La tension a été très palpable, avec un Nicolas Sarkozy qui a parlé de « mensonge » puis de « calomnie » pour répondre à des affirmations fausses comme "Vous êtes content de la situation actuelle" ou encore "Vous donnez des cadeaux fiscaux aux plus riches".
22h11, soudain, la démonstration de François Hollande est allée dans le décor, car le candidat socialiste a répliqué à son interlocuteur qui expliquait que la France était l’un des pays les plus imposés. François Hollande lui a rappelé que c’est lui qui a augmenté le taux global d’imposition à 44% du PIB… ce qui permettait au Président sortant de pointer une nouvelle incohérence de raisonnement, car il prouvait ainsi qu’il avait augmenté les impôts et qu’il n’avait pas fait de cadeaux aux plus riches puisqu’il a établi une taxe sur les transactions financières.
Ce n’est pas la seule fois où l’opposition systématique de François Hollande, son seul objectif de le contrer, a rendu son raisonnement intellectuellement faillible.

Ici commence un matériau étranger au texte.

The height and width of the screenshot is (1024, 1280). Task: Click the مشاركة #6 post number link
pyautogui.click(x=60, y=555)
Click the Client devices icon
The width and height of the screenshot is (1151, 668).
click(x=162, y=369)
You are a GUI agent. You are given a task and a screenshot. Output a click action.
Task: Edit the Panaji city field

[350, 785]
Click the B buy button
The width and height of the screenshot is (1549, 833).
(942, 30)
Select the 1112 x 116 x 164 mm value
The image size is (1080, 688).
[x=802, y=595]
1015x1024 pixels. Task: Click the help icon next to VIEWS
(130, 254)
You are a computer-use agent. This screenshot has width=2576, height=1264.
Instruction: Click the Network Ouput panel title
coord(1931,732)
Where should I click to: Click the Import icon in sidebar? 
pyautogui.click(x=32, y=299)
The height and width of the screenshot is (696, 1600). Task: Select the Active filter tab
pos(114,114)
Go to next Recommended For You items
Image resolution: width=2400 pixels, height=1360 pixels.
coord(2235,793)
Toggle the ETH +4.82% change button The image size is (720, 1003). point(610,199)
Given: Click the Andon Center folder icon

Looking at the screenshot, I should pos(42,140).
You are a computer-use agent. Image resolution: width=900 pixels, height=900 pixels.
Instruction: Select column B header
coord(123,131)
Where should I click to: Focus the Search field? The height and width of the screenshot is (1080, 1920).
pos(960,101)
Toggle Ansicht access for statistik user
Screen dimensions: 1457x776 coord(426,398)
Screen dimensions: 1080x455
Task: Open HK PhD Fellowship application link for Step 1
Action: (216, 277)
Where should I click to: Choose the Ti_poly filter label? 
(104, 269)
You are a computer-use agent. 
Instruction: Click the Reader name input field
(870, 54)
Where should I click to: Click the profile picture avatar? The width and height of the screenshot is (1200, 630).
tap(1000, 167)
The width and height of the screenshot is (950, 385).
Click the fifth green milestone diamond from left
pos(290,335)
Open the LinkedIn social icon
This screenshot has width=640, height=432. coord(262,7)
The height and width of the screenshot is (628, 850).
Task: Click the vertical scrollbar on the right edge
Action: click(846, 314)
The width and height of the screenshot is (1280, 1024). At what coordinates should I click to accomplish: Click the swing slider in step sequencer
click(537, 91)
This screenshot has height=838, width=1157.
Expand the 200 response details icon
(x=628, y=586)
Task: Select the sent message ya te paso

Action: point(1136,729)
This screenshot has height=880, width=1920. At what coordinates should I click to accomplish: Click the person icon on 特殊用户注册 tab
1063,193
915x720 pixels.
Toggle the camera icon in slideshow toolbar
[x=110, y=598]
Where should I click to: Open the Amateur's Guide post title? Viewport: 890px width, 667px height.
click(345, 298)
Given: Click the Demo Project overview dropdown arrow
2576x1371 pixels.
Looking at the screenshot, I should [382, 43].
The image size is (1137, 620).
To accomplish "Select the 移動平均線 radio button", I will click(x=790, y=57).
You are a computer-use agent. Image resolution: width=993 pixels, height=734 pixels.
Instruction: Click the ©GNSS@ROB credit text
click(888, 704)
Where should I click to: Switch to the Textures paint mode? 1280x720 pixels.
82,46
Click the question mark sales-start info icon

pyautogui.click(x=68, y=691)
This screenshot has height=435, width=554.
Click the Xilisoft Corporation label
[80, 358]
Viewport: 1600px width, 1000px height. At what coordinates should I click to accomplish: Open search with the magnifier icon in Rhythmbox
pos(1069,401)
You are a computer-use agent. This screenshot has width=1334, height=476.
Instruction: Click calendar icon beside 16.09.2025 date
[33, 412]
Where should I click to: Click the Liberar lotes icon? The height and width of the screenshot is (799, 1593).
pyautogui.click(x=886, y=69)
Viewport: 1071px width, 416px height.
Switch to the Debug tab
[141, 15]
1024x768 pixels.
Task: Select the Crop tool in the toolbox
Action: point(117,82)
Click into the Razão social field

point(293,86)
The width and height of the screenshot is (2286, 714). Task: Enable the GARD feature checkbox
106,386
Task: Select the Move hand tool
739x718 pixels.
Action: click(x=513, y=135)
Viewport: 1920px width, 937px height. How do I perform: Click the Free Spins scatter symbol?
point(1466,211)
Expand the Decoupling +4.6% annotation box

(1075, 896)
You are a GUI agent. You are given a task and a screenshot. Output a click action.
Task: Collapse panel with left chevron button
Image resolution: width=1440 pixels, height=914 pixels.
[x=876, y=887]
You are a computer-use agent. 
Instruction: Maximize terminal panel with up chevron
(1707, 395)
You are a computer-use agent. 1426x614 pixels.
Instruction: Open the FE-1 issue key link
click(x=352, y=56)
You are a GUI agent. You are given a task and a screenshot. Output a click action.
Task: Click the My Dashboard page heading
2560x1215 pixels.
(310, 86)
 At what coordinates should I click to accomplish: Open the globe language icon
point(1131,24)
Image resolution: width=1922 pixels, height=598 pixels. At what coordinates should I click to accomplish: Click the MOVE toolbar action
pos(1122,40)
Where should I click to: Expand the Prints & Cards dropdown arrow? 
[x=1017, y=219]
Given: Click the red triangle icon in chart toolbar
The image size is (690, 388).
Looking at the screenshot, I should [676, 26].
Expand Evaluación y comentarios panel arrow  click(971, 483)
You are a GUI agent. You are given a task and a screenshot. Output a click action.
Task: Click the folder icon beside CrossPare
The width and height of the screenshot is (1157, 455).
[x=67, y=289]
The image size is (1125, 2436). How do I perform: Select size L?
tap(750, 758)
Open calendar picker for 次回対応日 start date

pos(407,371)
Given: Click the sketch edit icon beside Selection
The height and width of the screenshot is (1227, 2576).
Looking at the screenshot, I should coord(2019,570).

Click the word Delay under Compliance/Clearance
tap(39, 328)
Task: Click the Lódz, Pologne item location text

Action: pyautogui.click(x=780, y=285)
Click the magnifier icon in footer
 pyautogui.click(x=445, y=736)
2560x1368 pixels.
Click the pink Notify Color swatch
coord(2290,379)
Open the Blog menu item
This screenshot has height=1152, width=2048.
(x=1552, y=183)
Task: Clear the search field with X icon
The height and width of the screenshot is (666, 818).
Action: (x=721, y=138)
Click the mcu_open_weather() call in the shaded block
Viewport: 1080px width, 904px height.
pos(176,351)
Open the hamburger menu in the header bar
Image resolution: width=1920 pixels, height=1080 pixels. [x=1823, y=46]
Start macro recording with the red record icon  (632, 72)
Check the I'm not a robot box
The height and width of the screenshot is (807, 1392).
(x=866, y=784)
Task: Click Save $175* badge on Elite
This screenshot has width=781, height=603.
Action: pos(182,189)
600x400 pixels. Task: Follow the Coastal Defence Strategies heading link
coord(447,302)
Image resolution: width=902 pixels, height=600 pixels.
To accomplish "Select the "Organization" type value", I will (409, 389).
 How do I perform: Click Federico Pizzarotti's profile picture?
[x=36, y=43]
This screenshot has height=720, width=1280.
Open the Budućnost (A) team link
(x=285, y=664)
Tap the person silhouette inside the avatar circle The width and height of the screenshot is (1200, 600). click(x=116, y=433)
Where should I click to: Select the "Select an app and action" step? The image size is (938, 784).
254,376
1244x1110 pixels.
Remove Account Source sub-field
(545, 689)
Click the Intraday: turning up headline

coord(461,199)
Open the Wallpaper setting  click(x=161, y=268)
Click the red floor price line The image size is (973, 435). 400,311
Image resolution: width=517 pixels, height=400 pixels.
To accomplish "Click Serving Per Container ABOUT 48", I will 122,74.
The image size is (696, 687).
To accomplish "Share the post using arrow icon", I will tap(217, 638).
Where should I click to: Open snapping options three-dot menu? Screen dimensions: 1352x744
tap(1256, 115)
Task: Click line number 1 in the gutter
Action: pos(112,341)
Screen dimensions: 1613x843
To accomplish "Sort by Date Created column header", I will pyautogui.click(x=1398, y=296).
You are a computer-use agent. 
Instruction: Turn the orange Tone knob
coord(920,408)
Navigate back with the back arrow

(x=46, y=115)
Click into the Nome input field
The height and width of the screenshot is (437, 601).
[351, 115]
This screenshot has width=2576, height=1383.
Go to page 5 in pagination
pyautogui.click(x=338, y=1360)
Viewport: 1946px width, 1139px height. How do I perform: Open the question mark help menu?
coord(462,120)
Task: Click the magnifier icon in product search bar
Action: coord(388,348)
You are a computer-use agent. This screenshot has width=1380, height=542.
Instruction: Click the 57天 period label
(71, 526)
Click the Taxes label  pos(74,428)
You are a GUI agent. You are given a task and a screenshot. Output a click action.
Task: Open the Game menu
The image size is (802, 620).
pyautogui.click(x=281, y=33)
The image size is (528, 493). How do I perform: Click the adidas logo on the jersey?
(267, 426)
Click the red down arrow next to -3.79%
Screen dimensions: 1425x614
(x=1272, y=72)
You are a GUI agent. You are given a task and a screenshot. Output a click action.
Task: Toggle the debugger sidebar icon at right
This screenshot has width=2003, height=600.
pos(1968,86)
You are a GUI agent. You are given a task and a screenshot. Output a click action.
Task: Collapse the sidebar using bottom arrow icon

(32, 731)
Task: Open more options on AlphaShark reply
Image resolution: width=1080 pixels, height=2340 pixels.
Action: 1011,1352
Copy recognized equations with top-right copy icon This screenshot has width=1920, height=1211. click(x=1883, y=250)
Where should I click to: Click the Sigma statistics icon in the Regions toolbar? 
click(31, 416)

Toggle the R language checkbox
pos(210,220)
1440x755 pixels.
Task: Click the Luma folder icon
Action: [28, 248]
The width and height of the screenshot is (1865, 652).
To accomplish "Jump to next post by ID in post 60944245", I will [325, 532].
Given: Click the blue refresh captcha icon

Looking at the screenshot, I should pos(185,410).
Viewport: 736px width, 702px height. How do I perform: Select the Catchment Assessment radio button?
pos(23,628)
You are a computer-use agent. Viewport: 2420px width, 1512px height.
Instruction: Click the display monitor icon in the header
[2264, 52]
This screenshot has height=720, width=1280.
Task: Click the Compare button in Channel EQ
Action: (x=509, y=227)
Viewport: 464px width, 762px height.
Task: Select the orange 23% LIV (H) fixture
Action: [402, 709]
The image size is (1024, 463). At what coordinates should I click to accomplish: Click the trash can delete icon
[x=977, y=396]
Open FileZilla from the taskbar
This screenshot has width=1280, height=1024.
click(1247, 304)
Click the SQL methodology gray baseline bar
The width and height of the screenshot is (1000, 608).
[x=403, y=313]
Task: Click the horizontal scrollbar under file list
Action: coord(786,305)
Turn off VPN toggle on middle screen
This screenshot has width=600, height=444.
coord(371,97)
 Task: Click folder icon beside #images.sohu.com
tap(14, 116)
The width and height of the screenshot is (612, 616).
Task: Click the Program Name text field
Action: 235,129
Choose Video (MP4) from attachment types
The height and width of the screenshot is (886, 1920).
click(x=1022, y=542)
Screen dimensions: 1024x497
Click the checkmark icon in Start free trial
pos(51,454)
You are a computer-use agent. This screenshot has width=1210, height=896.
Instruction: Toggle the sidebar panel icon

22h20, il y a eu une nouvelle dispute sur du factuel. La question : l’école primaire française est-elle la moins bien encadrée d’Europe ? Il y a un taux de 23 par classe. Nicolas Sarkozy a parlé de l’ensemble des classes (primaire et secondaire) tandis que François Hollande n’a parlé que du primaire.
22h23, François Hollande a développé son plan de croissance européenne qui paraît intéressant, en quatre points dont les eurobonds et un changement de fonctionnement avec la BCE. Pour les autres points, Nicolas Sarkozy a dit qu’ils étaient déjà à l’œuvre mais s’est montré farouchement hostile aux eurobonds (ce qui est une erreur à mon avis) et a rappelé que des négociations difficiles ont déjà eu lieu avec la BCE pour assouplir son mode de fonctionnement (en ajoutant que Maastricht avait été négocié par les socialistes).
Alors que le candidat socialiste avait réussi à relever le niveau en mettant en avant son plan européen, il s’est ensuite enlisé en rappelant l’amitié entre l’ancien Premier Ministre espagnol Zapatero et le Président sortant qui fustigeait les socialistes espagnols, ce qui n’est pas très futé puisqu’il a conforté ainsi la démonstration de son rival (à 22h26).